Large files: Some assets may use Git LFS. If you see pointer files, run:

git lfs install
git lfs pull --include="Data/**"

Optional: clone without data, then fetch only Data/:

GIT_LFS_SKIP_SMUDGE=1 git clone <repo-url>
cd iCHO3K && git lfs install
git lfs pull --include="Data/**" --exclude=""

Installation & setup

Option 1 — Recommended (via environment.yml)

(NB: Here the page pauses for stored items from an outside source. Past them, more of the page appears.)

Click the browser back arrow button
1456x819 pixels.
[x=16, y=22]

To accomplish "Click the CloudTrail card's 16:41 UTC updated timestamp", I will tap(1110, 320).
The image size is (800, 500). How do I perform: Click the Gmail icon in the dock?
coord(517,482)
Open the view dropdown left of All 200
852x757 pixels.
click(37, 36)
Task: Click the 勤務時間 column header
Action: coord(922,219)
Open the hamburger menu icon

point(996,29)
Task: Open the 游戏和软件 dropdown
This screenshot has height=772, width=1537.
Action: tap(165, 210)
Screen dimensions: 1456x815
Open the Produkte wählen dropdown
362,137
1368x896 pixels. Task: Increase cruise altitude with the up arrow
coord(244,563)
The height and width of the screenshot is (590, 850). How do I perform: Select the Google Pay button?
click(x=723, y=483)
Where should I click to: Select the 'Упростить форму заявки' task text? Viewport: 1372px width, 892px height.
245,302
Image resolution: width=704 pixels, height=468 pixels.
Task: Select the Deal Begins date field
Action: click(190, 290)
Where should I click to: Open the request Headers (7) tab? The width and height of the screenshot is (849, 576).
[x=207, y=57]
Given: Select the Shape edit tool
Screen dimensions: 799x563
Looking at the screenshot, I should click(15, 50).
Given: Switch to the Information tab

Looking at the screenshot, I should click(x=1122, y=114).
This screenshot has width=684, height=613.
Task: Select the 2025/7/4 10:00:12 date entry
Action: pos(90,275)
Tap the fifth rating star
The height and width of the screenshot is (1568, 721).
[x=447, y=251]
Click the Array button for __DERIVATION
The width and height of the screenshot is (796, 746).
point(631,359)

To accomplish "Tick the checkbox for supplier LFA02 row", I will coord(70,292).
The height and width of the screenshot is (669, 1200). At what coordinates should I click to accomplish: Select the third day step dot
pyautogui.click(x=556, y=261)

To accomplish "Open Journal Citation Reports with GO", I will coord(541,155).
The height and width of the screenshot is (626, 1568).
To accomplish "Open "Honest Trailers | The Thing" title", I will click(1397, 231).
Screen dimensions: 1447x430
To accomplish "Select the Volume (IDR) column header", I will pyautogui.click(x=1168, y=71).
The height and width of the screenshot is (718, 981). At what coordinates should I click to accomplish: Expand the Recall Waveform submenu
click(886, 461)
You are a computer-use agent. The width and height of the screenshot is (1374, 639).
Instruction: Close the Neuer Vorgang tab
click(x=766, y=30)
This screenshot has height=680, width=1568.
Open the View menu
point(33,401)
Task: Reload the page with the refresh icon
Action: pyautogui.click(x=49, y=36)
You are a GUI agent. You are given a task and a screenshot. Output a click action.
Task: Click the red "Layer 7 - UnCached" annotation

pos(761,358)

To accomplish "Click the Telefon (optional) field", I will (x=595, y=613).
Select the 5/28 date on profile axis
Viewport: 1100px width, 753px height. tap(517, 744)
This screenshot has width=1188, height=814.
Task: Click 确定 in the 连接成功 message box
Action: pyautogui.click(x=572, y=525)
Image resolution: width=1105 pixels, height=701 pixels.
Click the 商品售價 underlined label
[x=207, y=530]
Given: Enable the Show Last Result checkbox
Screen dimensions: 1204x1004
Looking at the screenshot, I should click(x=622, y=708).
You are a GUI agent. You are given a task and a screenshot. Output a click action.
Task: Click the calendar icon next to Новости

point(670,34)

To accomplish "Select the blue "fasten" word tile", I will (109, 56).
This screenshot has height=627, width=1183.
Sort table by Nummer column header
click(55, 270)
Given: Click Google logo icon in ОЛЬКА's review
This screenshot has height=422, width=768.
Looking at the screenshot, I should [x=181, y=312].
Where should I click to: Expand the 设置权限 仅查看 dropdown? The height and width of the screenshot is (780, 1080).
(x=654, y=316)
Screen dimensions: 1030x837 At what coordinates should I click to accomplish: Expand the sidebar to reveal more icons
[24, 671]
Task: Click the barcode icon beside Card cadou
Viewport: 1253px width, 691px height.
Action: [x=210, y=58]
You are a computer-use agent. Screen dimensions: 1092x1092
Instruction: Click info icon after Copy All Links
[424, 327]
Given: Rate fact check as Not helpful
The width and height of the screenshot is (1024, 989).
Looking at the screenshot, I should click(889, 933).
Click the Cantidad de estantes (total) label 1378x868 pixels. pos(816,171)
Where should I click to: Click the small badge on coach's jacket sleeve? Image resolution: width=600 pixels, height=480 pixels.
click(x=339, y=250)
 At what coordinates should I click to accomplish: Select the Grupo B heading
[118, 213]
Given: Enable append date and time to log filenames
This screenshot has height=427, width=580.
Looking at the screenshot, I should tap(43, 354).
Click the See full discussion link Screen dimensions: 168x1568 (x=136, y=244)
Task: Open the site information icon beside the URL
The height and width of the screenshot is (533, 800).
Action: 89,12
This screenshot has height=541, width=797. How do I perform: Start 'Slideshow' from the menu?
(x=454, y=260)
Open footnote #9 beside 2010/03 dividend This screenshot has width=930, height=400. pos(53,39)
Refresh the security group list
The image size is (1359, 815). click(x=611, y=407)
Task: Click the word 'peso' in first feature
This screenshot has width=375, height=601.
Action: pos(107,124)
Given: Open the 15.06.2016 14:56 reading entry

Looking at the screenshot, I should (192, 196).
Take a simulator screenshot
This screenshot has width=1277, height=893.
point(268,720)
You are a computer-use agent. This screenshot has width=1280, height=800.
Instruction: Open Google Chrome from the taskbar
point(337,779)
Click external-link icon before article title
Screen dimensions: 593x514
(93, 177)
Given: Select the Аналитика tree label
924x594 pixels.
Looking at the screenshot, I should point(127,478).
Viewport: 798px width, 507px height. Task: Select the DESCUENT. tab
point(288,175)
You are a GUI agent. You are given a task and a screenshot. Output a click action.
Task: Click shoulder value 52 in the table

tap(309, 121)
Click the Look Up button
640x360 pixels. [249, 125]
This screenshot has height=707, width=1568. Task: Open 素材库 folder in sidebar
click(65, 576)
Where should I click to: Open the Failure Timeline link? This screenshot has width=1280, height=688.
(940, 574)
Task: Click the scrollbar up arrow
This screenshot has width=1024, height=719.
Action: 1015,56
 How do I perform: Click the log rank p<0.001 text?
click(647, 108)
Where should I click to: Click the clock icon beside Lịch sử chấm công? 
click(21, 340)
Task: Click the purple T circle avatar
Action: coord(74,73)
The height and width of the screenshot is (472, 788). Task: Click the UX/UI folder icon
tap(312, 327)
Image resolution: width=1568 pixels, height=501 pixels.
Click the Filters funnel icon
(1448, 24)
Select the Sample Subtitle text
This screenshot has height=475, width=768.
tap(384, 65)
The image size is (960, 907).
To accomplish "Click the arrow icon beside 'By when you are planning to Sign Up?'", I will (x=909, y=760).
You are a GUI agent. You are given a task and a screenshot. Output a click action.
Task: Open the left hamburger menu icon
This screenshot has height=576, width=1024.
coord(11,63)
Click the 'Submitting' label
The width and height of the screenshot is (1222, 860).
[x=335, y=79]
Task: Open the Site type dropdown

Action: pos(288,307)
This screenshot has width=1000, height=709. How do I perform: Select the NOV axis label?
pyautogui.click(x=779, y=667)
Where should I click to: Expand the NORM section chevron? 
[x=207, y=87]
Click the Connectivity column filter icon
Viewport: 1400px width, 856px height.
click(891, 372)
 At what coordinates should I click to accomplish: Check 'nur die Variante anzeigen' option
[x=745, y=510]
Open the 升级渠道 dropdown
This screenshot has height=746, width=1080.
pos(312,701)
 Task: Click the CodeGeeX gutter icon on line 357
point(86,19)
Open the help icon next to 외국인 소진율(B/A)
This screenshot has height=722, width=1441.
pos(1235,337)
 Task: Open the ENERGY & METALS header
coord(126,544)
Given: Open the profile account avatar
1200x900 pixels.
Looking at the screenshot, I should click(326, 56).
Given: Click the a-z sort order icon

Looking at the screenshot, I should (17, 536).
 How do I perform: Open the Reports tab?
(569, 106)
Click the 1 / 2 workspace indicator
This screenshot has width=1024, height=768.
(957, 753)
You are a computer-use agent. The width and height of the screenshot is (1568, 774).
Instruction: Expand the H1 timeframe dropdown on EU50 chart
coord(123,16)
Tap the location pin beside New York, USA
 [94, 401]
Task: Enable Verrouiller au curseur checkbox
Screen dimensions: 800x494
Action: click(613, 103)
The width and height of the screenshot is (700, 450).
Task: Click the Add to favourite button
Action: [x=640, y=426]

Create the exact conda environment shipped with the repo:

conda env create -f environment.yml
conda activate icho3k

Option 2 — Pip-only (subset)

If you prefer pip, use the lightweight set (no native solvers or libSBML):

python -m venv .venv && source .venv/bin/activate  # Windows: .venv\Scripts\activate
pip install -r requirements.txt

Optional: graph utilities & network export

# conda-forge (recommended)
conda install -c conda-forge graphviz pygraphviz ndex2
# If you use pip for pygraphviz, ensure system Graphviz is installed first.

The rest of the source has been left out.